Databricks MCP Server

MCP Server

MCP-powered bridge to Databricks APIs

Stale(50)

0stars

3views

Updated Mar 22, 2025

About

A Model Completion Protocol server that exposes Databricks REST API functionality as MCP tools, enabling LLMs to manage clusters, jobs, notebooks, and more with async support.

Capabilities

Resources

Access data sources

Tools

Execute functions

Prompts

Pre-built templates

Sampling

AI model interactions

Overview

The JusttryAI Databricks MCP Server is a specialized Model Completion Protocol (MCP) endpoint that bridges large‑language models with the full breadth of Databricks functionality.
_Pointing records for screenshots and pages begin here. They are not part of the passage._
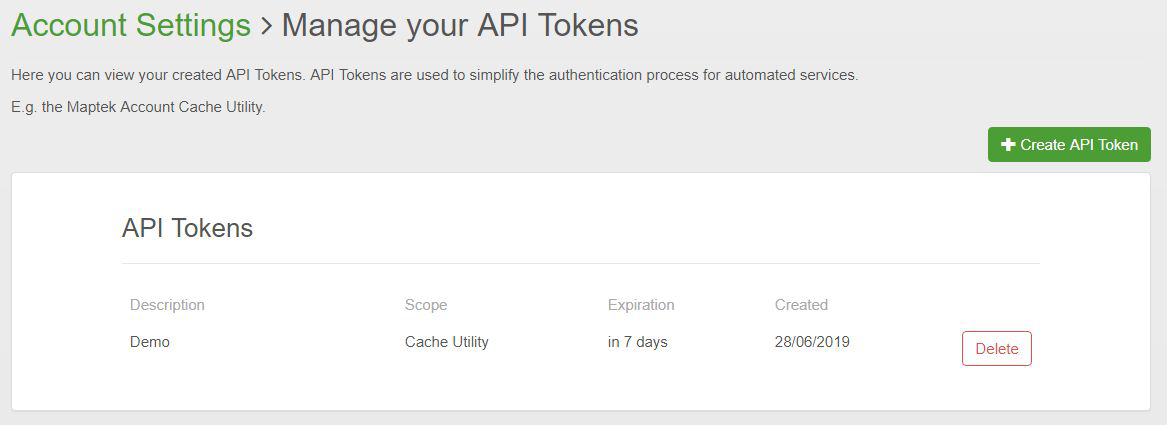Click the divider line under API Tokens heading
This screenshot has width=1167, height=425.
tap(580, 264)
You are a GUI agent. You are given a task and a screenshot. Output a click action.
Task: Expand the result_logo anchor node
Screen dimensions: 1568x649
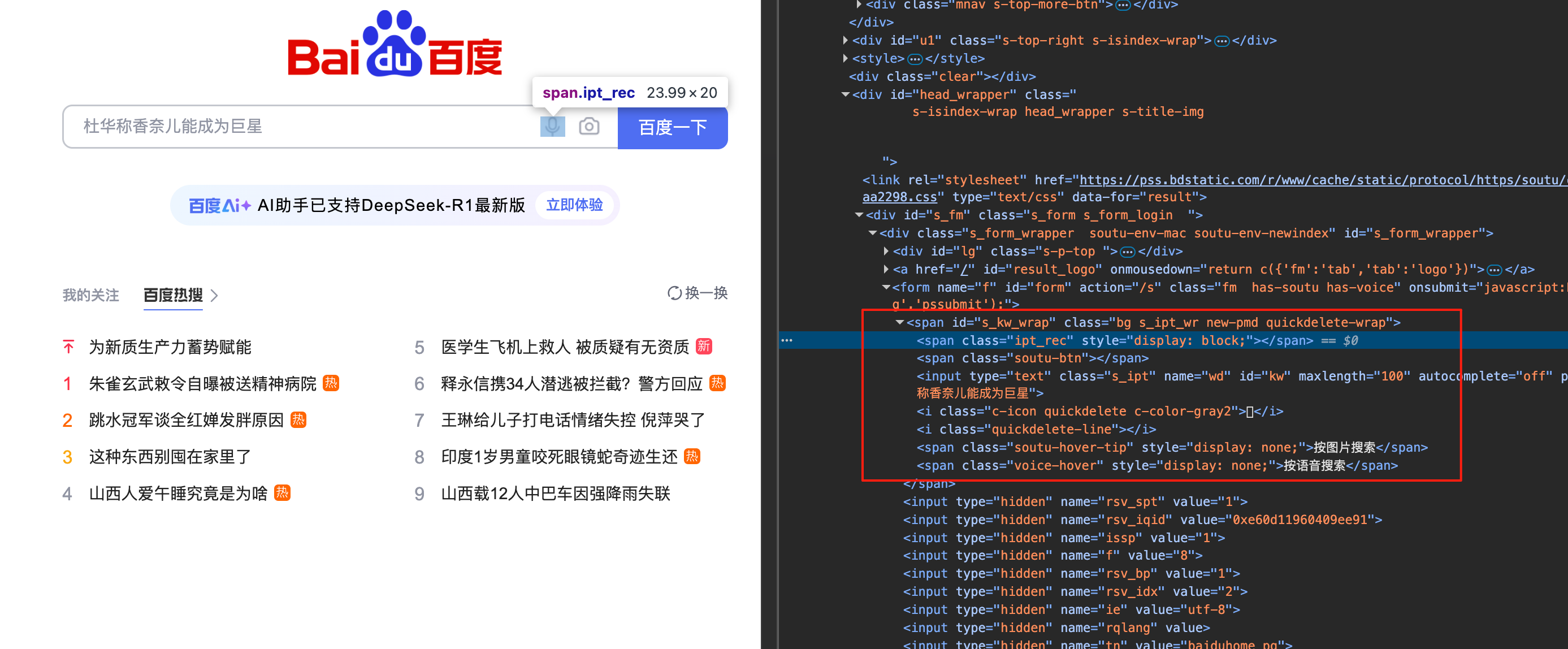pyautogui.click(x=886, y=269)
By exposing Databricks REST APIs as MCP tools, it lets AI assistants—such as Claude or other LLMs—directly manage clusters, orchestrate jobs, and manipulate notebooks without leaving the conversational context. This eliminates the need for manual API calls or separate dashboards, enabling developers to embed data‑engineering workflows into chat‑based interfaces or automated pipelines.
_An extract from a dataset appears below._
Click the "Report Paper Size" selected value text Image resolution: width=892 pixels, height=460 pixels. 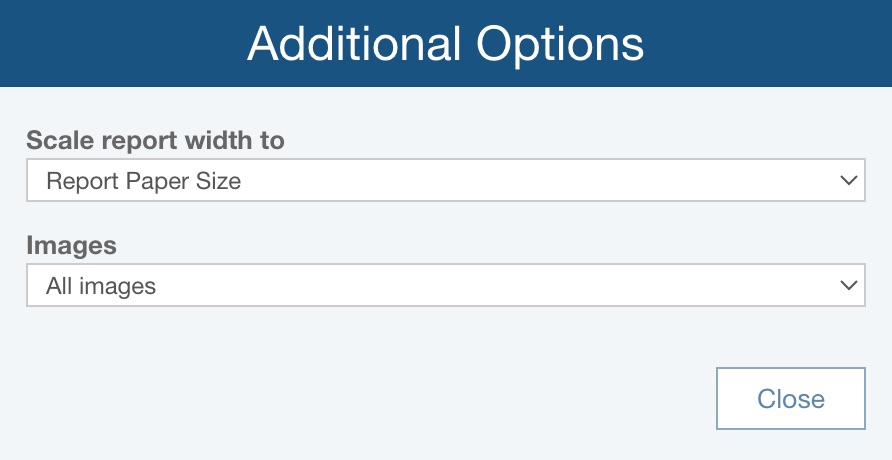pos(144,182)
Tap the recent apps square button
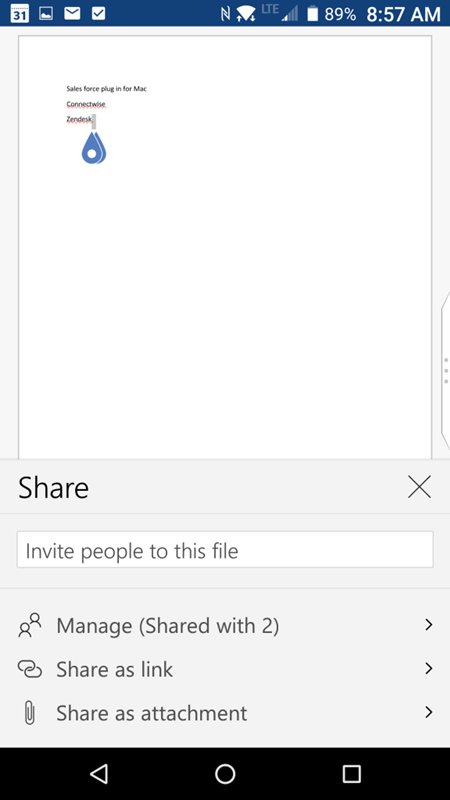The image size is (450, 800). click(351, 774)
What problem does it solve? Many organizations rely on Databricks for data processing, machine learning, and analytics. However, interacting with the platform typically requires knowledge of its REST API, authentication tokens, or the Databricks UI. The MCP server abstracts these details away: an LLM can issue a high‑level command like “run the sales forecasting job” or “export the marketing notebook to DBFS,” and the server translates that into precise API calls. This reduces friction for data scientists, analysts, and DevOps teams who want to prototype or automate workflows through natural language rather than code.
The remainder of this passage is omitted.